ABD dışında hiç bir ülkeyi eşiti olarak görmez. Rusya, ikili ilişkilerinde ağır basan taraf olmaya çalışır. Dış politika taktik ve strateji uygulamasında, iç politikadan gelen önemli sorunlar yaşamadığı için, güncel gelişmelerden çok sabır ve hesaba dayalı, Batı’dan daha rasyonel ve planlı adımlar atabilmektedir. Artık sadece kuzey değil, güney komşumuz (!) da olan Rusya, herhalde, çok iyi tanıdığı bir NATO ülkesinin kendisine ihtiyaç duymasından keyif almıyor değildir.

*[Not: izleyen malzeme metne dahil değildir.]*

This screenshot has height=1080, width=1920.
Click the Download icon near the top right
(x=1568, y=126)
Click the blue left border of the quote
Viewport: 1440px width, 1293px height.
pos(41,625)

Biz de emperyal duyguları hafife alınacak bir ülke değiliz. Astana (Asitane’nin Kazakçası) toplantısını ertelettirmemiz, bize bir jest olsa bile, bizim açımızdan başarıdır. Espriyle karışık söyleyelim: hiç bir Rus diplomatı bize dönüp “Yoksa, siz finlandiyalılaştıramadıklarımızdan mısınız?” diye sormamıştır. Yanıtın onu utandıracak kadar olumlu olacağını bilir. Bunun böyle devam etmesi gerekir. Şu anda sorunlarımız var ama Batı’nın yerini Rusya tutamaz. Zaten kendisi de tutmaz, tutmak da istemez. DNA’sı farklıdır.
Ancak, “Ha Amerikan salatası, ha Rus salatası... Ne farkeder? İkisi de aynı şey.” dersek, midemiz ötesindeki varlığımız açısından hiç iyi olmaz.